## [GIVEN PROBLEM 1]
In the currency commentary, what import did Japan allow for the first time ever?
## [GIVEN PROBLEM 2]
Reproduce the part of the currency commentary that runs from "Our 20 April" up to and including "agreed this week.".

## [DOCUMENT SEGMENT]
>>>

Summary of key points: -

  • Trump’s trade deals potentially opening greater market access for our exporters
  • Why China is now a positive for the Aussie dollar
  • US Dollar plunge approaches critical chart levels

Trump’s trade deals potentially opening greater market access for our exporters

A global trade scenario is emerging that could be of real benefit to New Zealand as an export-reliant economy. As quintessential free traders, us Kiwi’s naturally think that most other countries we trade with have low or zero barriers of entry for foreign goods into their economies, just as we do. What Donald Trump has reminded us about over recent months with his tariff negotiations, is that many countries have dropped their import tariffs to US goods, to secure a lower tariff for their exports into the US economy. Japan bent the knee and have allowed in US rice imports for the first time ever. The Australian will now allow the importation of US beef. Greater access for US exports into these previously protected markets must surely open the question for our international trade representatives “you are allowing US goods in, what about our goods coming in on equivalent terms.” Under the description of “unintended consequences,” President Donald Trump, in attempting to reverse globalisation and free trade, may have inadvertently promoted and increased it. For us free traders anyway!

Separate to Trump’s tariff negotiations, New Zealand scored an important trade win against the Canadians last week with them now allowing access to our dairy products after a long-running trade dispute under the CPTPP trade agreement. The Canadians finally relented as they are being pressured about access of us goods into their markets. Trump’s protectionism policies are weirdly reducing protectionism elsewhere as everyone still wants low tariff access to the lucrative US market.

Instead of tariffs and trade wars being viewed by most local economic commentators as a negative for the New Zealand economy, what is transpiring is the opposite. If our beef exports to the US stay at a 10% tariff against the 60% tariff the Brazilian beef exports are required to pay to supply the US market, we gain a competitive price advantage in the US marketplace. The RBNZ and bank economic forecasts, to date, have all included lower global growth and lower international trade (due to tariffs) leading to headwinds for our exports. However, that is not what is happening with increased export prices and volumes dramatically reducing our trade deficit over the last six months.

In our 22 June FX Commentary report we proffered a potential scenario of the US agreeing import tariff percentages in July/August with Europe, Japan, China, and other nations at the lower end of expectations, which would allow the Fed to gain some long-awaited clarity of the tariff impact on inflation. So far, the trade deals agreed with the UK, Japan, and Vietnam the tariff percentages have been at the lower end of Trump’s earlier threats and previous expectations. Agreements with China, Europe, India, and Korea are not far away from being announced by the Americans. All the risk and uncertainty associated with Trump’s tariffs over the first half of 2025 is now deescalating and the trade playing field is becoming clearer.

Our 20 April report headed “A Sino-American trade deal would send the Aussie dollar skywards” pontificated that the AUD exchange rate would benefit when the currency traders around the world finally worked out that the Chinese economy would not be negatively impacted by Trump’s tariffs. The AUD/USD exchange rate has already moved up from 0.6350 in April to 0.6570 today. The rally is looking like it will be extended when we have the final US/China trade deal agreed this week.

<<<

## [LISTED ENTRIES]
>>>

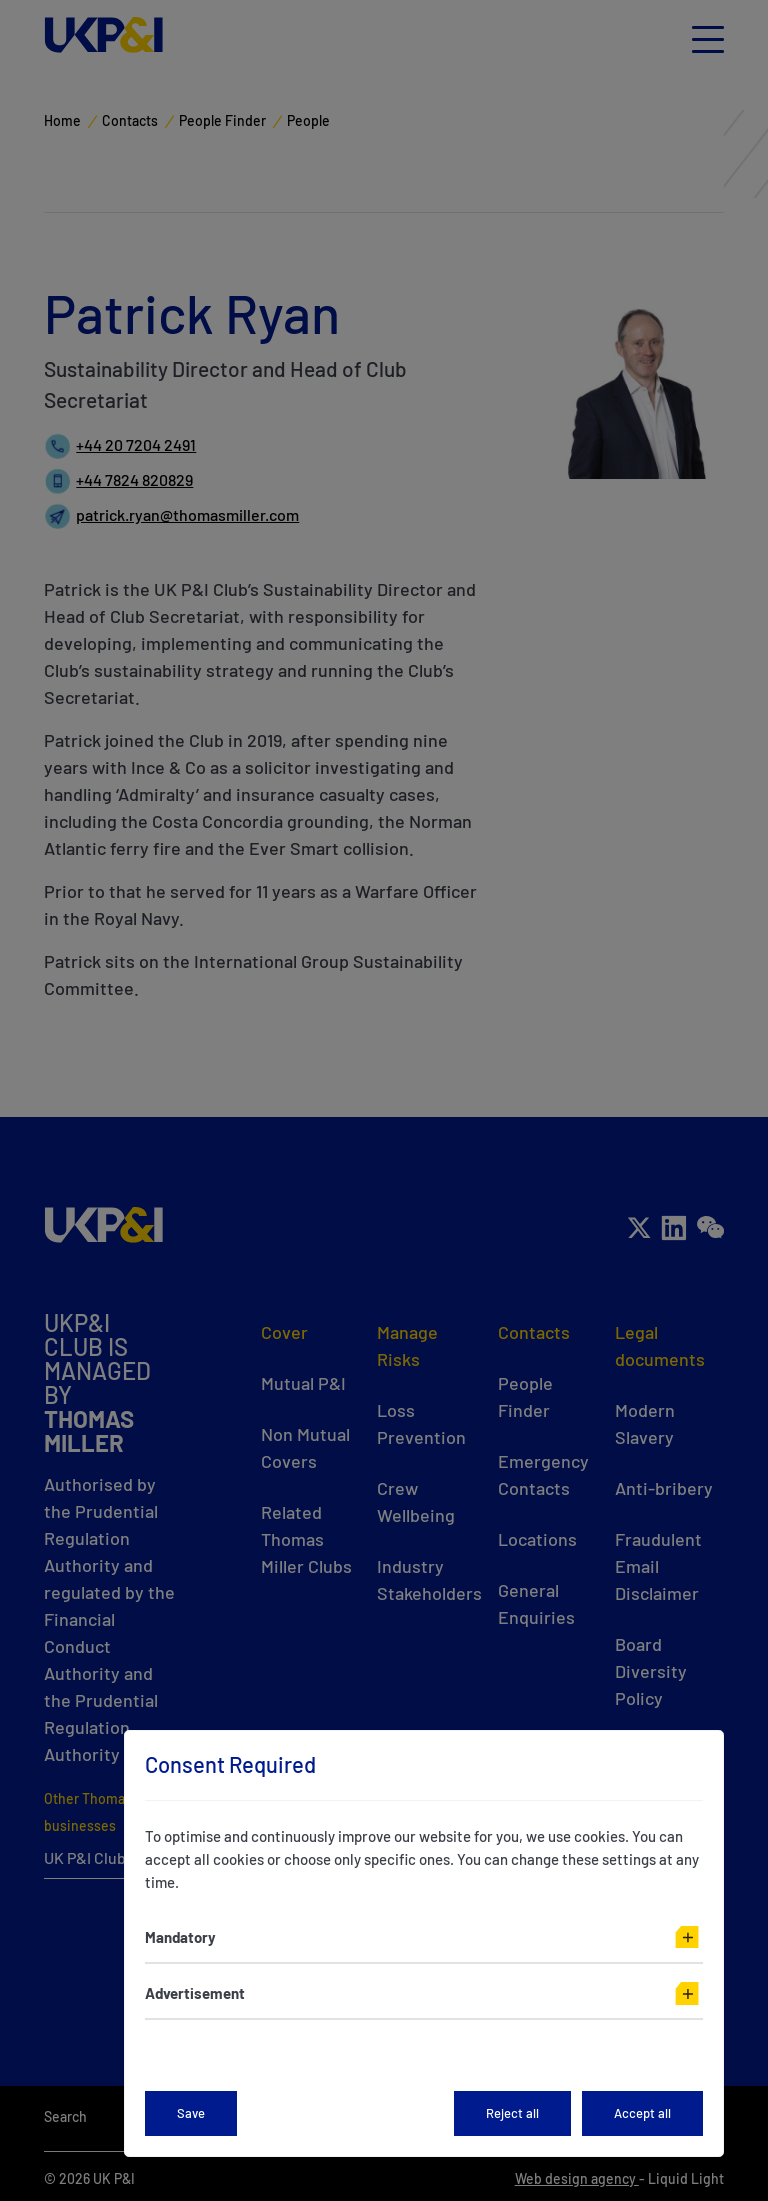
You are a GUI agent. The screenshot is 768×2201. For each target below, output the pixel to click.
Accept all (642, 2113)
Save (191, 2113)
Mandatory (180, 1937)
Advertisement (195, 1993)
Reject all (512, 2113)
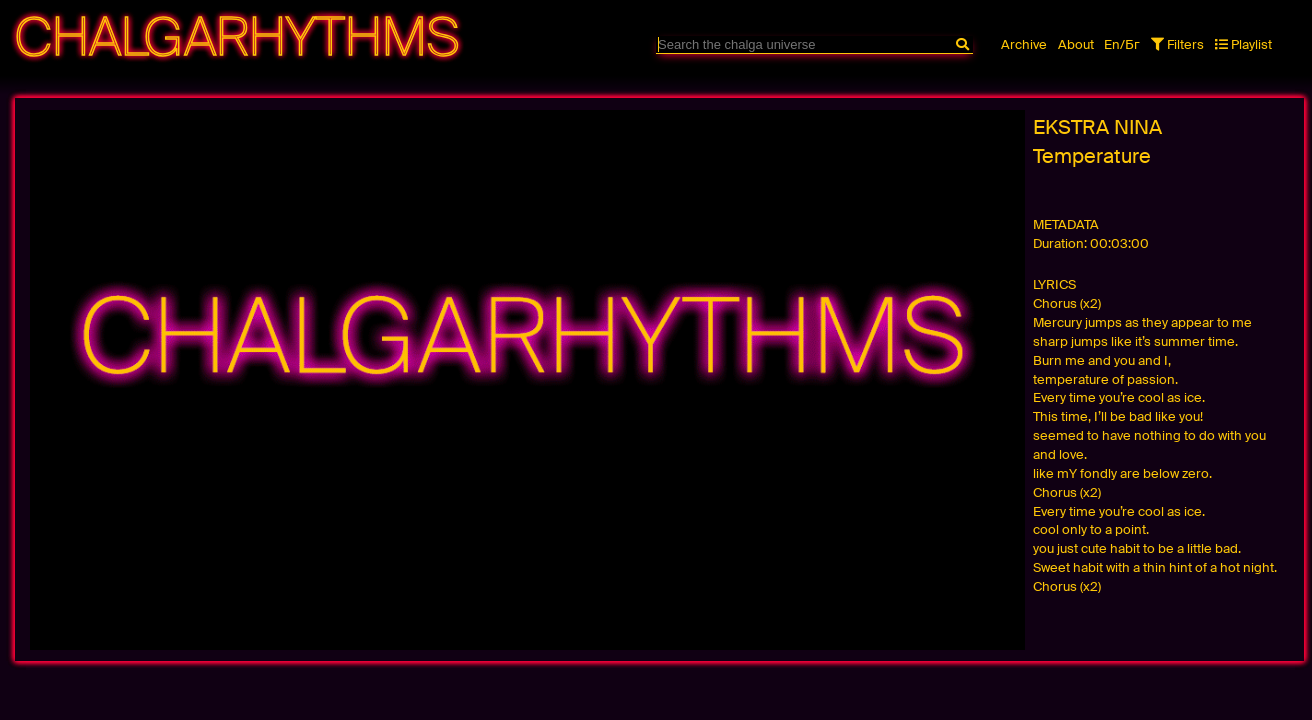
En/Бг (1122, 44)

<<<
>>>

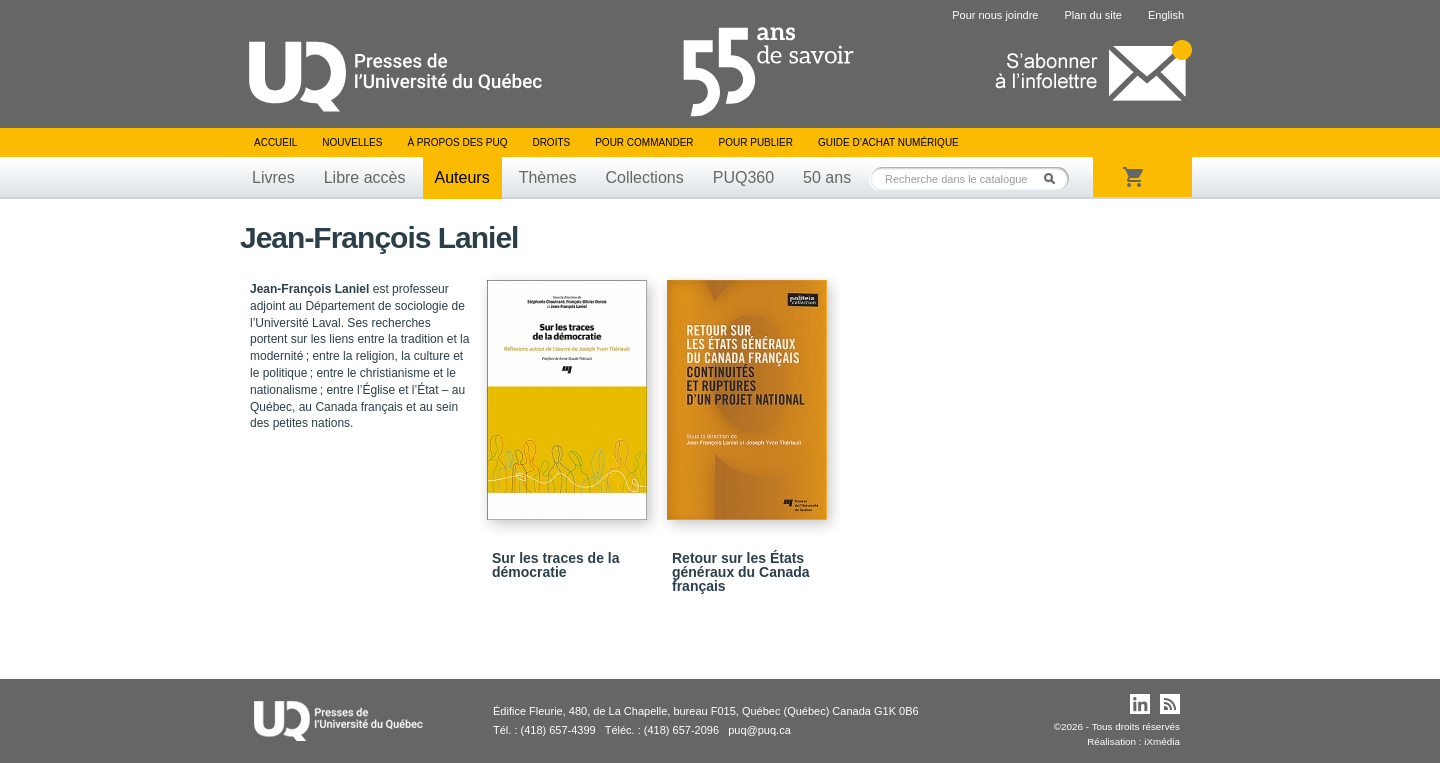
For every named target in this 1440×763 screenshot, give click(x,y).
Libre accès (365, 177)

<<<

## [CORRECT RESPONSE 1]
US rice imports.

## [CORRECT RESPONSE 2]
Our 20 April report headed “A Sino-American trade deal would send the Aussie dollar skywards” pontificated that the AUD exchange rate would benefit when the currency traders around the world finally worked out that the Chinese economy would not be negatively impacted by Trump’s tariffs. The AUD/USD exchange rate has already moved up from 0.6350 in April to 0.6570 today. The rally is looking like it will be extended when we have the final US/China trade deal agreed this week.